Incyte Corporation (Nasdaq: INCY) today announced that the U.S. Food and Drug Administration (FDA) has granted marketing approval for Jakafi™ (ruxolitinib) for the treatment of patients with intermediate or high-risk myelofibrosis (MF), including primary MF, post-polycythemia vera MF and post-essential thrombocythemia MF. Patients with intermediate and high-risk MF represent 80 to 90 percent of MF patients. Jakafi (JAK-ah-fye) is the first and only product to be approved by the FDA for MF, and the first in a new class of drugs, known as JAK inhibitors, to be approved for any indication. Jakafi is an oral JAK1 and JAK2 inhibitor.
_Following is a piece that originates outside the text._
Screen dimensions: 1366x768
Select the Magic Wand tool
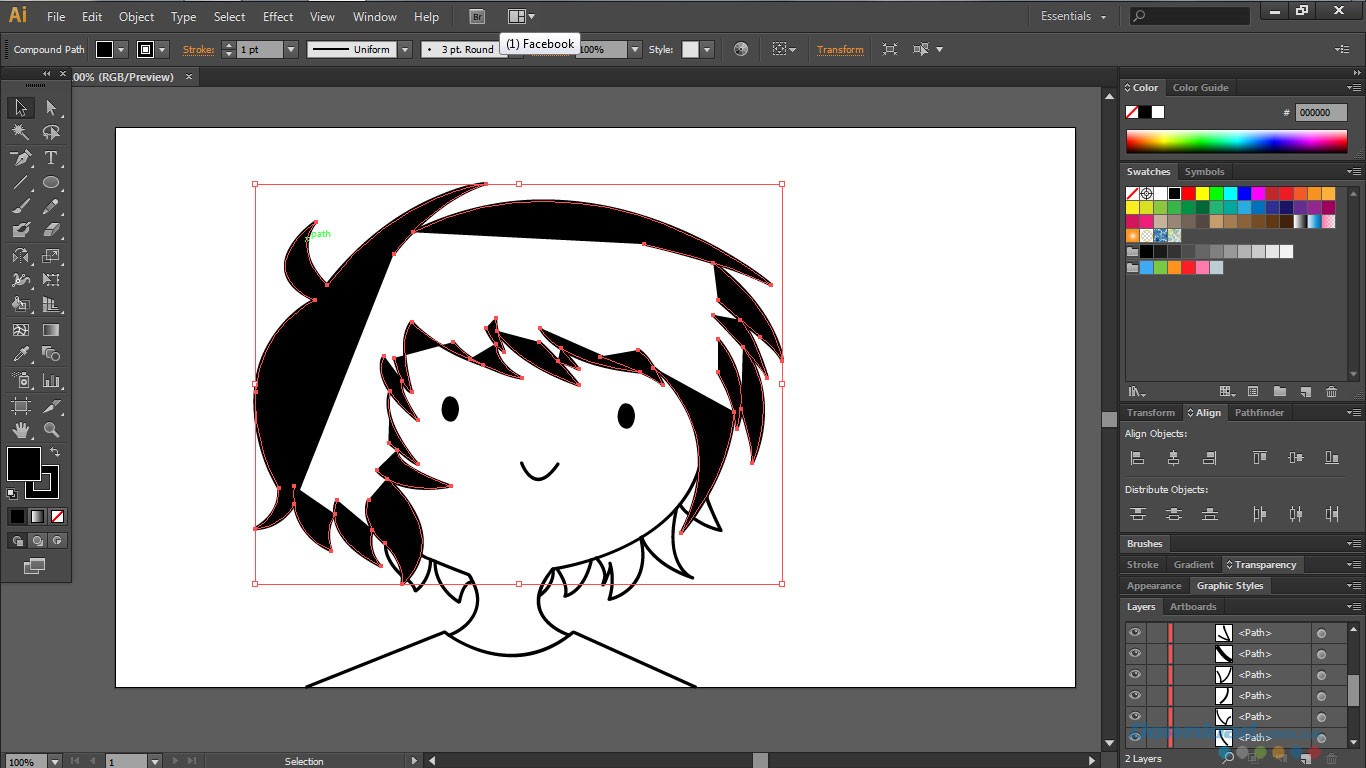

"The availability of Jakafi is a significant medical advancement for people living with myelofibrosis, a debilitating disease," stated Paul A. Friedman, M.D., President and Chief Executive Officer of Incyte. "This milestone marks a tremendous achievement for Incyte because a scientific discovery from our research laboratories has become the first JAK inhibitor to reach the market and provide a clinical benefit to patients."

MF is a progressive, potentially life-threatening blood cancer with limited treatment options. Patients with MF suffer a high disease burden characterized by bone marrow failure, enlarged spleen (splenomegaly) and debilitating symptoms including fatigue, severe itching (pruritus), night sweats, bone pain, and early satiety (a feeling of fullness), leading to impaired quality of life. The enlarged spleen and debilitating symptoms of MF are linked to dysregulated signaling in the Janus kinase (JAK) pathway.

"Today's FDA approval of Jakafi has the potential to transform the way we treat myelofibrosis," said Srdan Verstovsek, M.D., Ph.D., Associate Professor, Department of Leukemia, Division of Cancer Medicine, The University of Texas MD Anderson Cancer Center and the principal investigator of the COMFORT-I pivotal trial. "In this Phase III clinical trial, we observed significant reductions in spleen size and significant improvements in symptoms. Importantly, these benefits were achieved early on, most within a month, and tended to be durable during treatment. In contrast, most of the patients who received placebo saw their spleens increase and their symptoms worsen."

"We are very excited about the first FDA approval of a treatment for MF. Not only is this a new therapy, but it brings additional education, awareness and attention to a profoundly debilitating disease," stated Robert Rosen, President of MPN Research Foundation.